Los faroles que flanquean Colonia se hacían cada vez más difusos bajo el humo de las parrillas, y el descenso hasta la cancha de Huracán se aceleraba con la noche y el viento que se arremolinaba. Cuarenta mil personas se sumergían una vez más en esa fiesta tribal de cuerpos infinitos saltando y cantando al unísono. Una fiesta que la banda de Mataderos se encargó de fogonear con una lista de temas que tuvo como vértices su trilogía fundamental: Despedazado por mil partes, La Renga y La esquina del Infinito.

“Después de tantas idas y vueltas, queremos agradecer a todos los que estuvieron apoyándonos. Por favor les pedimos que se bajen de los alambrados, no queremos que haya lastimados. Hay lugar para todos, así nos dijeron y quiero creer que es así. Y no quiero que mañana nos vengan a romper las pelotas… ¡acá estamos!”

Poco más que eso dijo Chizzo Nápoli durante un show de casi dos horas y media en el que la banda dejó que hablaran las canciones. El bajista Tete Iglesias desplegó toda su energía corriendo como un poseso por los desfiladeros que salían desde el escenario y el doble bombo del Tanque Iglesias golpeó una y otra vez cada estómago, a la par de imágenes ruteras y psicodélicas que acompañaban desde las cuatro pantallas gigantes.

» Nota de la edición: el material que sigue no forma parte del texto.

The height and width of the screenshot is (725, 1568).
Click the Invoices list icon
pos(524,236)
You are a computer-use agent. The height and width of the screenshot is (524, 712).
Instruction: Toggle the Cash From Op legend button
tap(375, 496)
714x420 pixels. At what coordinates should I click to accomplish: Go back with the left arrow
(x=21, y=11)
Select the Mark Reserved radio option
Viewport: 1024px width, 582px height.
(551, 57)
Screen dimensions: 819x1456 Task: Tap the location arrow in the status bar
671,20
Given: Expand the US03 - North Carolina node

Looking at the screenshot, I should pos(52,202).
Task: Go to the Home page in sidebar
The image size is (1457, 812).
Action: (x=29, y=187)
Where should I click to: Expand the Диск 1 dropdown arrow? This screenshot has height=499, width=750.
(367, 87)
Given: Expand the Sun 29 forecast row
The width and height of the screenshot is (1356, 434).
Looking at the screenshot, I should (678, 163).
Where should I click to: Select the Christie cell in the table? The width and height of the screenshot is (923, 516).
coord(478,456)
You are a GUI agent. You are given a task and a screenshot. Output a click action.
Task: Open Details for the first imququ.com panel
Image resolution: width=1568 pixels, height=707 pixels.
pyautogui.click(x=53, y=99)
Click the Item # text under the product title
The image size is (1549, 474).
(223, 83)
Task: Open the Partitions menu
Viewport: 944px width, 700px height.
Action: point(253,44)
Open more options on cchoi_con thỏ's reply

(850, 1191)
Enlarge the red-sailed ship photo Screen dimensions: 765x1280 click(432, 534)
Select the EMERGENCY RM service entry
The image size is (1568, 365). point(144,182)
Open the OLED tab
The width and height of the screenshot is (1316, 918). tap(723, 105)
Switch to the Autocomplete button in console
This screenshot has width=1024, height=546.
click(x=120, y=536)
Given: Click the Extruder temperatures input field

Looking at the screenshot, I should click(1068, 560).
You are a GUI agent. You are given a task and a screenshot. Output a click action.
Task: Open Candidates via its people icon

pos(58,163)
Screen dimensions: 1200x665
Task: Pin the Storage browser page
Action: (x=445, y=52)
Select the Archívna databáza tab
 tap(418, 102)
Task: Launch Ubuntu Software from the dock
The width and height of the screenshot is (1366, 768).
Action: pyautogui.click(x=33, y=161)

La primera parada de este viaje de vuelta de La Renga a la ciudad de Buenos Aires –que ya agotó cuatro estadios y planea sumar otros dos– estuvo plagada de viejos éxitos, solos enfurecidos y rugidos atávicos, y encontró su primer cierre con El final es en donde partí. La banda, que se completa con el safoxonista y armonicista Manu Varela y la sección de vientos de Las Cucarachas de Once, volvió para despedirse en una noche que no resignó adrenalina para ser pacífica y que silenció una larga lista de acusaciones hacia el rock argentino. La ráfaga final fue sin concesiones: Ser yo, Reíte y El viento que todo empuja prepararon la despedida para que La Renga se vaya, una vez más en esta capital federal, Hablando de la libertad.